- **WHAT NEEDS TO BE DONE**
Could you transcribe exactly the lines from the one containing "Task: Open the New Check form" through the last line of the records below, leaving out the pictures?

─── INFORMATION PROVIDED ───

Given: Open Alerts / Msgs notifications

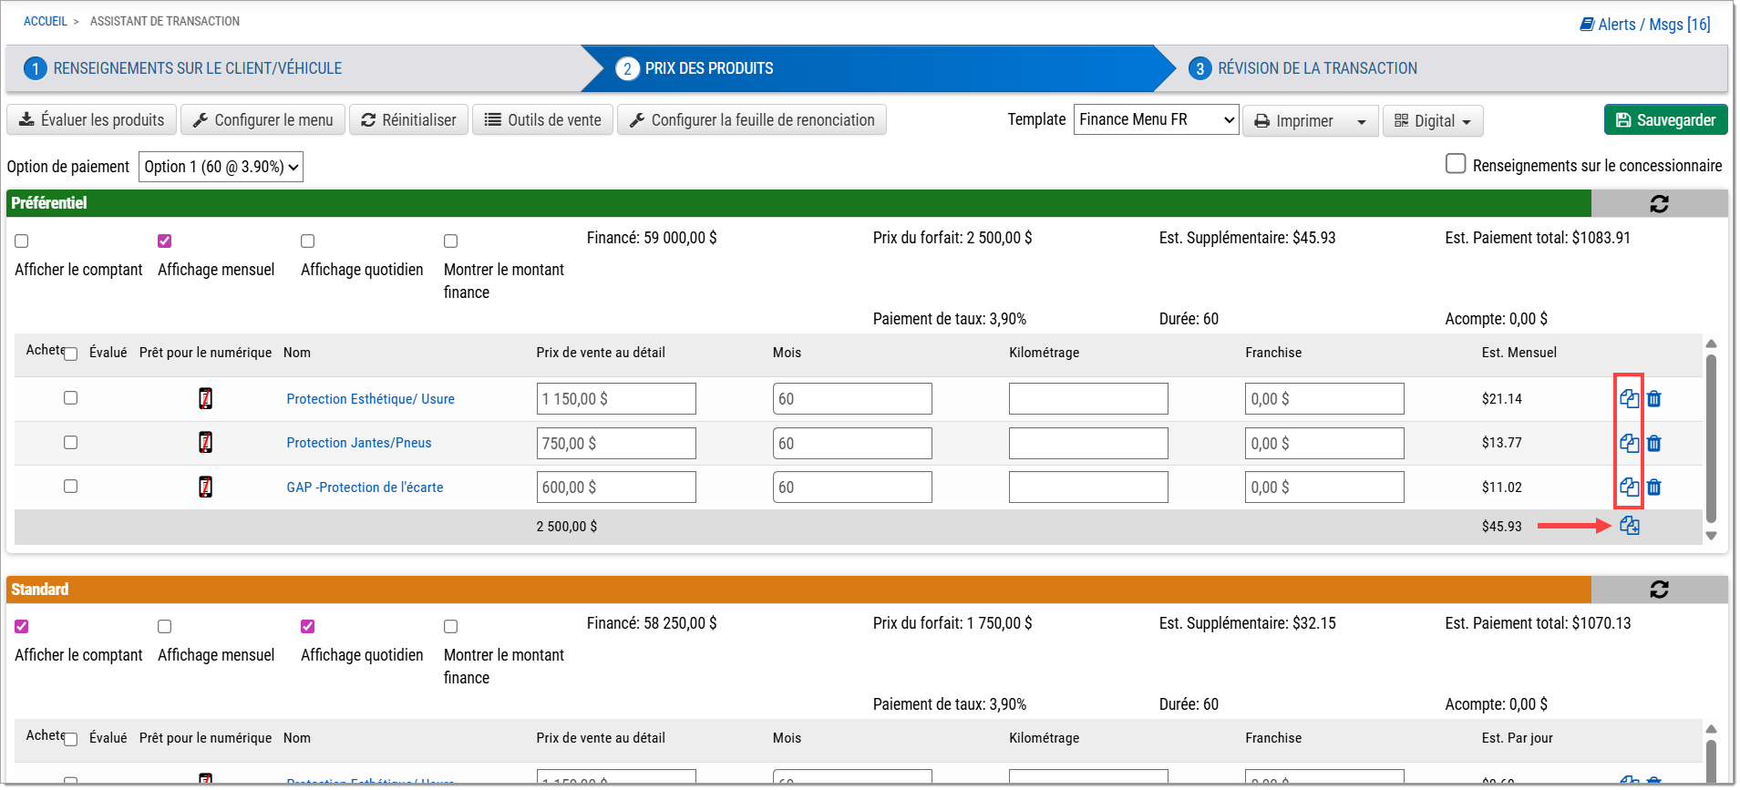Looking at the screenshot, I should tap(1645, 25).
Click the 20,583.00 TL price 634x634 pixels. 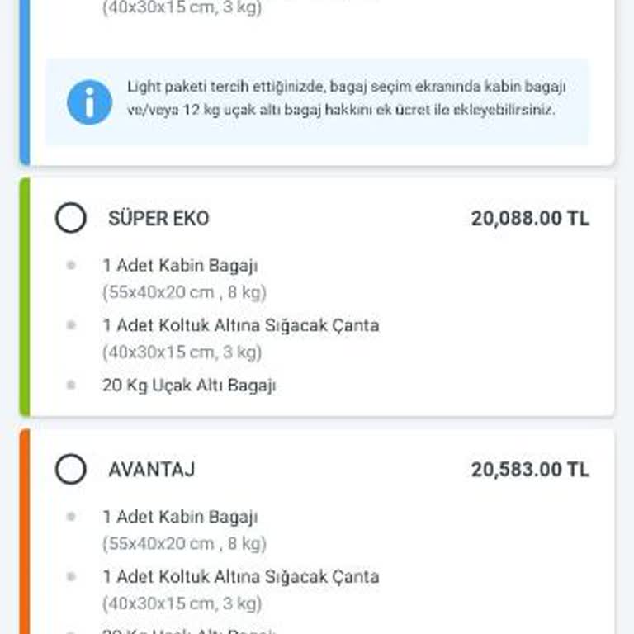pyautogui.click(x=530, y=470)

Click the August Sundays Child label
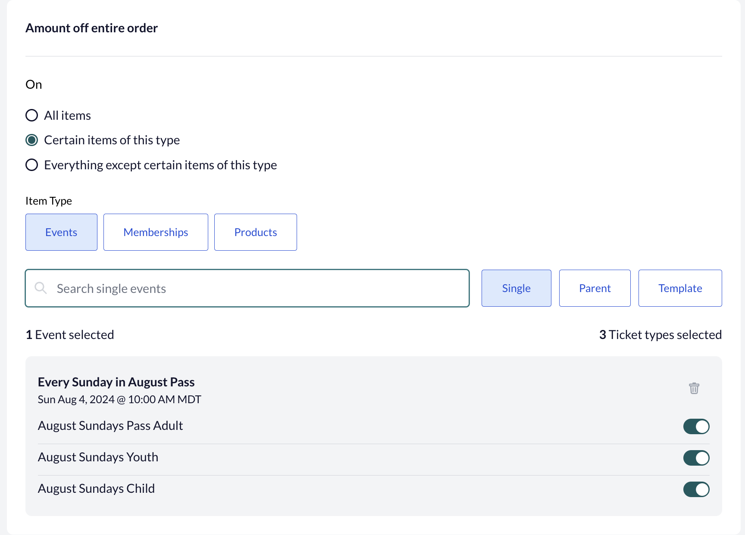point(96,488)
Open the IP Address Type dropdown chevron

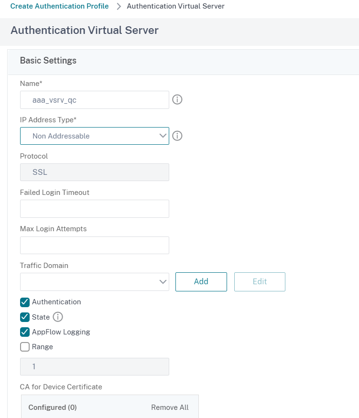click(x=163, y=136)
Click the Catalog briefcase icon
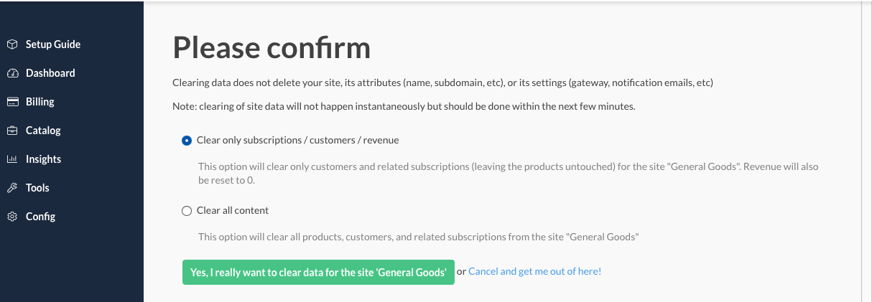This screenshot has width=872, height=302. pyautogui.click(x=12, y=131)
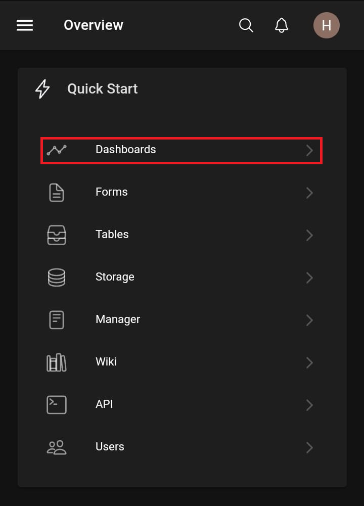Open the user avatar H menu
Screen dimensions: 364x506
pos(326,25)
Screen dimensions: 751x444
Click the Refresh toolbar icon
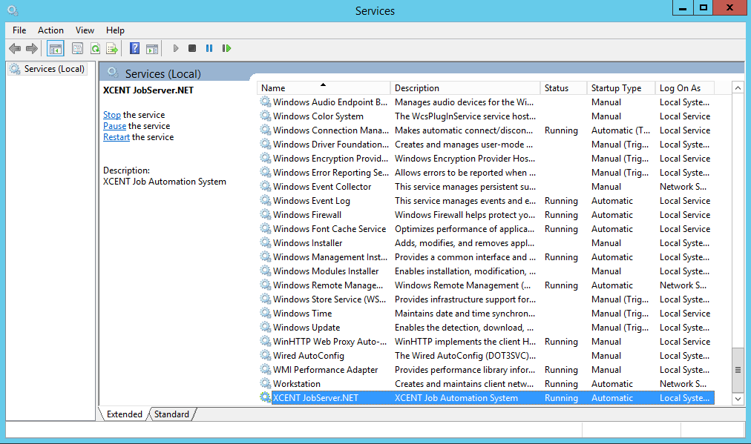coord(95,49)
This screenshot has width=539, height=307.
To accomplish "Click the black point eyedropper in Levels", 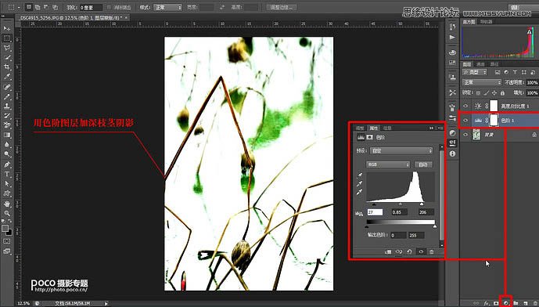I will coord(360,175).
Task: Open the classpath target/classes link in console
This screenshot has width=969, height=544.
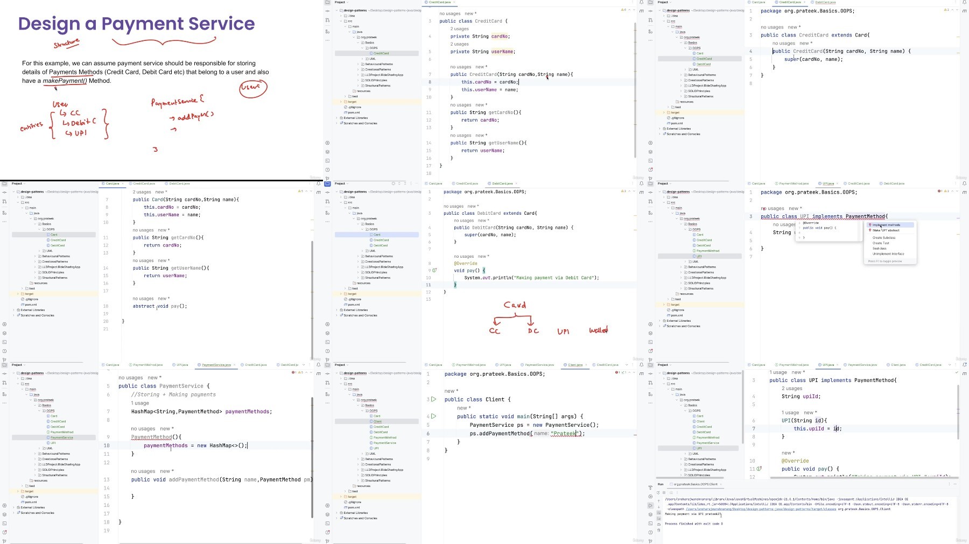Action: [x=761, y=509]
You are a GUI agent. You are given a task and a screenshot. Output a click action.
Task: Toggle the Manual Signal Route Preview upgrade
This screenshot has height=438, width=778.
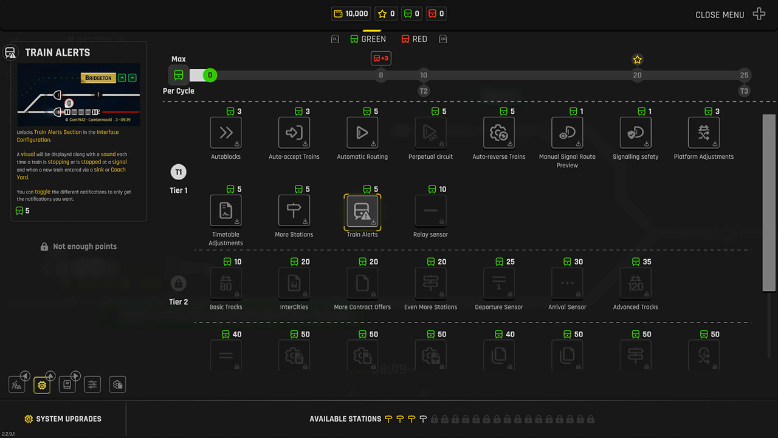[567, 133]
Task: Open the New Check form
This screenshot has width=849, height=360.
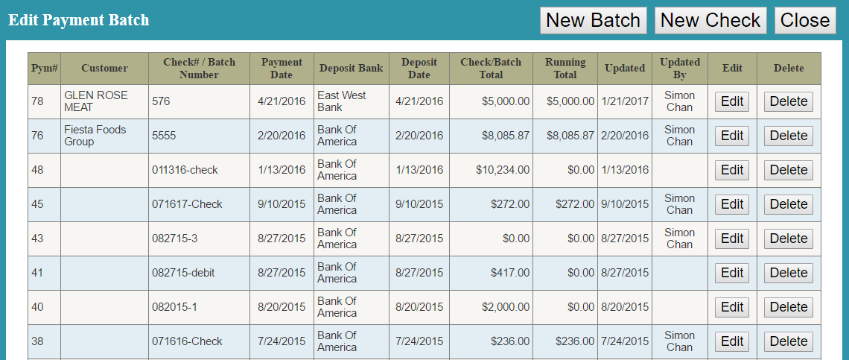Action: 710,20
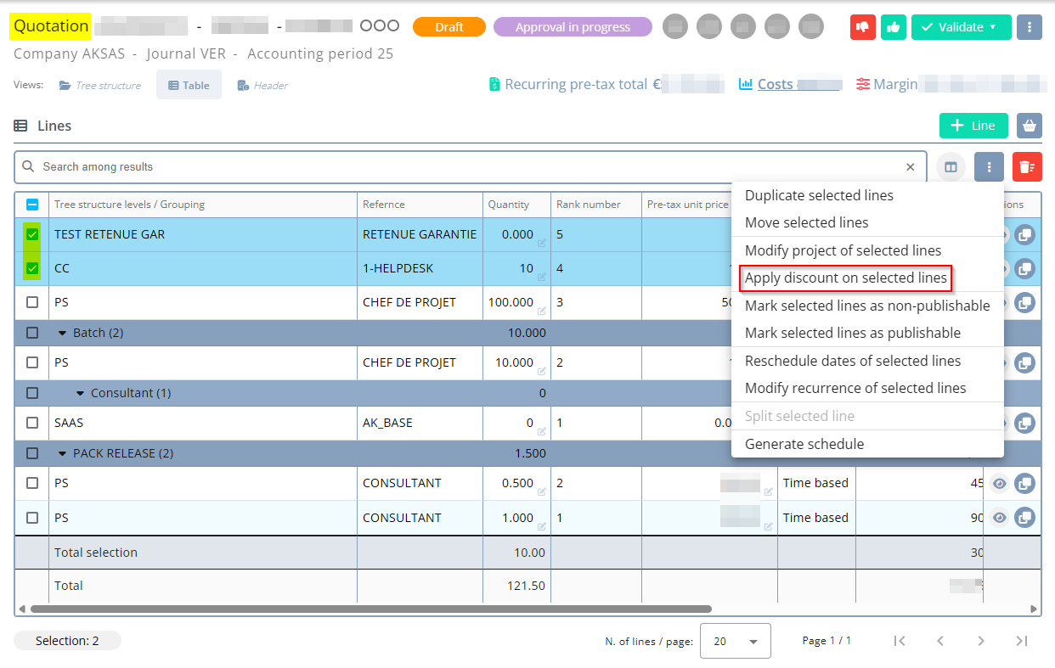Clear the search field with the X icon
The height and width of the screenshot is (668, 1055).
pos(911,167)
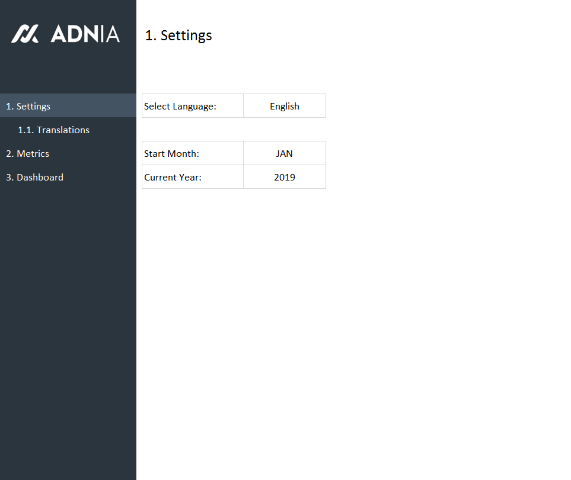
Task: Click the ADNIA logo mark icon
Action: point(25,34)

───

- **REPLY**
Task: Open the New Check form
This screenshot has width=849, height=360.
Action: 710,20
Clear the search field with the X icon
The height and width of the screenshot is (668, 1055).
pos(911,167)
Task: Click the ADNIA logo mark icon
Action: point(25,34)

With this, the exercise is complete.